Poster Competition 2011 results

Keeping The Memory Alive- Children in the Holocaust

Page 2: ITF Poster project 2011 winners

LIZ ELSBY (Israel)- One can outline the sitters in a photograph using a see-through overlay, numbering and naming each person in the

picture, and thus creating a record of their names and faces. But what would the viewer know or understand if he found only the outline-

overlay of the sitters without the accompanying photograph or names? As we enter the time when Holocaust survivors- those vital links to

the past - will know longer be with us, I fear that the memory of those who were murdered will fade away to a mere outline, and than to

nothing…

Page 3: ITF Poster project 2011 winners

YAEL BOVERMAN (Israel) - Keeping the memory alive:

In this poster I chose to emphasize the intimate aspect of objects and memories in the Shoah. The object that a survivor carries throughout a

lifetime enables him or her to keep their memory alive. The closet symbolizes a collective closet, reflecting the repressed memories of the

Jewish people as a whole. For every survivor, the memory is forever present under the thin veil of everyday functioning, represented by the

new shirts, but at the bottom of the stack, there always lies the shirt kept from a different time – the persisting memory of a past that refuses

to be abandoned.

Page 4: ITF Poster project 2011 winners

OHAD ZLOTNICK (Israel) - Since I was a child, I remember myself learning and hearing stories about the Holocaust, there were always lots

of numbers involved, numbers that were beyond my young comprehension. The purpose of this poster is to examine cold data and give it an

info-graphic meaning that will arouse emotion and foster understanding.

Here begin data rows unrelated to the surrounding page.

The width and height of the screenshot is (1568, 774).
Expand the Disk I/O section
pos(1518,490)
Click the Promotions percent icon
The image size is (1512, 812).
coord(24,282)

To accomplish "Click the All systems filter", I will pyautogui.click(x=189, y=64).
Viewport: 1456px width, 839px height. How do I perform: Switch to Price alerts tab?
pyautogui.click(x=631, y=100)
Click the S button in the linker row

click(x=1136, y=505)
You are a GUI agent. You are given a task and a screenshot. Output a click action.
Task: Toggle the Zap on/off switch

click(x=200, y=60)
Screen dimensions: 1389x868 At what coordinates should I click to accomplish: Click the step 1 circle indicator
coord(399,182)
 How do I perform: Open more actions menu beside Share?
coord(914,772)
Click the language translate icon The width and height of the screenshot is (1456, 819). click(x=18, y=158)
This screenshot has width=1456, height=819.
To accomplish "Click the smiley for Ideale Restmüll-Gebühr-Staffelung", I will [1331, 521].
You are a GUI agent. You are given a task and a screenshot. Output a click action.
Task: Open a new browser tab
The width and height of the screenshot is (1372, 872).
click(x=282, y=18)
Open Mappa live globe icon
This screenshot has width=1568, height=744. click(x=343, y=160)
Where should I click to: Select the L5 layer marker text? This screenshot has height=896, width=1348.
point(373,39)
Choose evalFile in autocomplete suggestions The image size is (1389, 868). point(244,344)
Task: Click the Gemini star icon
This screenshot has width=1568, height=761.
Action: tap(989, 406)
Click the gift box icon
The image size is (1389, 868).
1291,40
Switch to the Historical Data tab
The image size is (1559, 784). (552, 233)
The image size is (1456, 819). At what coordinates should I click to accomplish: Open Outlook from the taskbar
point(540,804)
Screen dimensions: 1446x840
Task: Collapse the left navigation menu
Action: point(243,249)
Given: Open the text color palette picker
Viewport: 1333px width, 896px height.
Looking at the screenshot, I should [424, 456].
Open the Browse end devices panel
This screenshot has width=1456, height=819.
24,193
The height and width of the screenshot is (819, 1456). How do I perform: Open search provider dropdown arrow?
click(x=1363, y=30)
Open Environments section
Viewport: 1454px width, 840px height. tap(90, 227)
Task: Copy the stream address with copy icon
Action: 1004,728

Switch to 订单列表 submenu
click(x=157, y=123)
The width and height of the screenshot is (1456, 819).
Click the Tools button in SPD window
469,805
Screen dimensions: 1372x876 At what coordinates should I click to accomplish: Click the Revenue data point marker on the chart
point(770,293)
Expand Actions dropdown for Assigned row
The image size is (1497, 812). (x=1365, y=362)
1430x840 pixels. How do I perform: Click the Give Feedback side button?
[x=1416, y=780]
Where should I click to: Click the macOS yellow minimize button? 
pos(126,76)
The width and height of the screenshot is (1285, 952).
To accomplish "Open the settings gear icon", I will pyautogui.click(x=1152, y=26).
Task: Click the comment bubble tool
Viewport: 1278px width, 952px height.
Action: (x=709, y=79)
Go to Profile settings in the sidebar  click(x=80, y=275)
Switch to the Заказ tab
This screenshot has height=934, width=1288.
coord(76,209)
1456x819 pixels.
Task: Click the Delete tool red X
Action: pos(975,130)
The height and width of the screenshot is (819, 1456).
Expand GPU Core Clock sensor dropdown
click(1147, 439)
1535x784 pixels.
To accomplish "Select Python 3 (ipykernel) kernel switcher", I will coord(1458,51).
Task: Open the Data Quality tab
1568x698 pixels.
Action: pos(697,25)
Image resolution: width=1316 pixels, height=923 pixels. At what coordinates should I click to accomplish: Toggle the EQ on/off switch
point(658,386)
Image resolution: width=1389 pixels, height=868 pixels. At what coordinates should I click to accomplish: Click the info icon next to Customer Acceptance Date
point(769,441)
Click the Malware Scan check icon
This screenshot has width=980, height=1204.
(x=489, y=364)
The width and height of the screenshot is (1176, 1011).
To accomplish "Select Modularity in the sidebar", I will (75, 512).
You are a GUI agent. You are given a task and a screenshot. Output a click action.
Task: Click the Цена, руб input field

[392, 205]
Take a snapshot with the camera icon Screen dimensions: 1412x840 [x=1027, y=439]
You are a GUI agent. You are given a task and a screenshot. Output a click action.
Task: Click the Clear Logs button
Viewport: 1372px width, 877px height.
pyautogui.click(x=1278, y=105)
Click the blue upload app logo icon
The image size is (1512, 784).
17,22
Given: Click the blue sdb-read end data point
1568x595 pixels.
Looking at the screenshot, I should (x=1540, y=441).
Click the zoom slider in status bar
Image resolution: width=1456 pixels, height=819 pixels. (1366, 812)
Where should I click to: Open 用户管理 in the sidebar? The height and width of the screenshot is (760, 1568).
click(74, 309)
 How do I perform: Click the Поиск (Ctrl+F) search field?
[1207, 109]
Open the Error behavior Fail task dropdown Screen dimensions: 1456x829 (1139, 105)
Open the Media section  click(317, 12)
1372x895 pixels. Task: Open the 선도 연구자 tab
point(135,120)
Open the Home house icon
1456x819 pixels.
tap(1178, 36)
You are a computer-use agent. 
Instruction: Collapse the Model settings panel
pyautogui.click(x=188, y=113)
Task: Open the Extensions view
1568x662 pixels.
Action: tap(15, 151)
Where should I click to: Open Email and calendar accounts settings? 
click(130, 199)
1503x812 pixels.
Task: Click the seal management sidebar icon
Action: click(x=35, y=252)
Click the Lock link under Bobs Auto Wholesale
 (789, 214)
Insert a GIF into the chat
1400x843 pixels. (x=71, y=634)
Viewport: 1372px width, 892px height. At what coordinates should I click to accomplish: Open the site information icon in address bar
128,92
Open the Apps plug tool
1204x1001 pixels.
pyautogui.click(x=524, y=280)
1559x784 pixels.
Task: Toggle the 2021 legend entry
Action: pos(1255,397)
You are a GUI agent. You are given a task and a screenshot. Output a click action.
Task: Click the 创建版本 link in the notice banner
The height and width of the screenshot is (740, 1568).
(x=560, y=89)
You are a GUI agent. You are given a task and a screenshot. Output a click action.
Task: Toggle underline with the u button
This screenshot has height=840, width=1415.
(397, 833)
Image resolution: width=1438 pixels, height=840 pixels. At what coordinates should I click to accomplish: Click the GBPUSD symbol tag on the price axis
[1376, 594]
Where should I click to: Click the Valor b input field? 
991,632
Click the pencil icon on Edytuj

Page 5: ITF Poster project 2011 winners

MALKI SWIEGER (Israel) - The importance of memory: With the phenomenon of Holocaust Denial on the increase, in this work I chose to

focus upon major claims made by some of the most notorious holocaust deniers, who have attempted to wipe out the existence and memory

of the Shoah by claiming that it is a complex conspiracy.

Page 6: ITF Poster project 2011 winners

ROTEM COHEN (Israel) - My poster deals with the Memory of the Holocaust. Using one of the most familiar images of children in the

Holocaust, I ponder on the fact that throughout the generations the collective memory of the Holocaust is damaged, and the next

generations will probably remember and understand the Holocaust differently.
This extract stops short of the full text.